▶ [REQUIRED ACTION] Keep to the lines from the one with "The image size is (1080, 726)." through the end of the data, and write them out exactly.

======== AVAILABLE DATA ========

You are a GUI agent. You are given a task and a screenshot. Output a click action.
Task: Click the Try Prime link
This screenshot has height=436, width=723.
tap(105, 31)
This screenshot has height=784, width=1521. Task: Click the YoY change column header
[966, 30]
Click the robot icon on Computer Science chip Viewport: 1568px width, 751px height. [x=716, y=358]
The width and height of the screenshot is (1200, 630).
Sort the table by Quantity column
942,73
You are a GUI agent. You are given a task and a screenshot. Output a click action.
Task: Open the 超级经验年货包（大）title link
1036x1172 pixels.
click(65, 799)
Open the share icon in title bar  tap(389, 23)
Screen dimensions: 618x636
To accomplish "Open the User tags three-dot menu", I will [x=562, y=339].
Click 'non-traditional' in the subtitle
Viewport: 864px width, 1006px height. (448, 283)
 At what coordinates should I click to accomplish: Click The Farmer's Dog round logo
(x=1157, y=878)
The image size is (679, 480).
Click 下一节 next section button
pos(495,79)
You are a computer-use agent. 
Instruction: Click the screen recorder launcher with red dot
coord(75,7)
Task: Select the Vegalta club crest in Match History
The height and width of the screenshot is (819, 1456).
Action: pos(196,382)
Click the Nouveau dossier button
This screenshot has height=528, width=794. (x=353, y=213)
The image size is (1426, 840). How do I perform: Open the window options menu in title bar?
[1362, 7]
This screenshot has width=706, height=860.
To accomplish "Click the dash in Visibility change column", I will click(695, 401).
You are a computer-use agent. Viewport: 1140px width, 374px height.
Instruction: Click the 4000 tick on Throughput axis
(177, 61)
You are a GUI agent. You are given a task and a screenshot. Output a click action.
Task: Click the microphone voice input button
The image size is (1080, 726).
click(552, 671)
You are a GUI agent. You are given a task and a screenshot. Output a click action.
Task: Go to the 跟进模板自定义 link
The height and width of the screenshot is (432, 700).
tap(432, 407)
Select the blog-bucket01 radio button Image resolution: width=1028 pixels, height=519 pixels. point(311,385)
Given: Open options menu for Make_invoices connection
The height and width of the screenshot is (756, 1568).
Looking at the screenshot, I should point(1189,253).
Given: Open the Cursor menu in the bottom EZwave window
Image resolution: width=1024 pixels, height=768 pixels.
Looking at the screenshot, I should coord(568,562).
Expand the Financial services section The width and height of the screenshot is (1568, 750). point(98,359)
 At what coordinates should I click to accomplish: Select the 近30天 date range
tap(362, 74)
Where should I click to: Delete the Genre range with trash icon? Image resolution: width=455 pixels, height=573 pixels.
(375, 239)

========

▶ [TASK SOLUTION]
The image size is (1080, 726).
click(552, 671)
You are a GUI agent. You are given a task and a screenshot. Output a click action.
Task: Go to the 跟进模板自定义 link
The height and width of the screenshot is (432, 700).
tap(432, 407)
Select the blog-bucket01 radio button Image resolution: width=1028 pixels, height=519 pixels. point(311,385)
Given: Open options menu for Make_invoices connection
The height and width of the screenshot is (756, 1568).
Looking at the screenshot, I should point(1189,253).
Given: Open the Cursor menu in the bottom EZwave window
Image resolution: width=1024 pixels, height=768 pixels.
Looking at the screenshot, I should coord(568,562).
Expand the Financial services section The width and height of the screenshot is (1568, 750). point(98,359)
 At what coordinates should I click to accomplish: Select the 近30天 date range
tap(362, 74)
Where should I click to: Delete the Genre range with trash icon? Image resolution: width=455 pixels, height=573 pixels.
(375, 239)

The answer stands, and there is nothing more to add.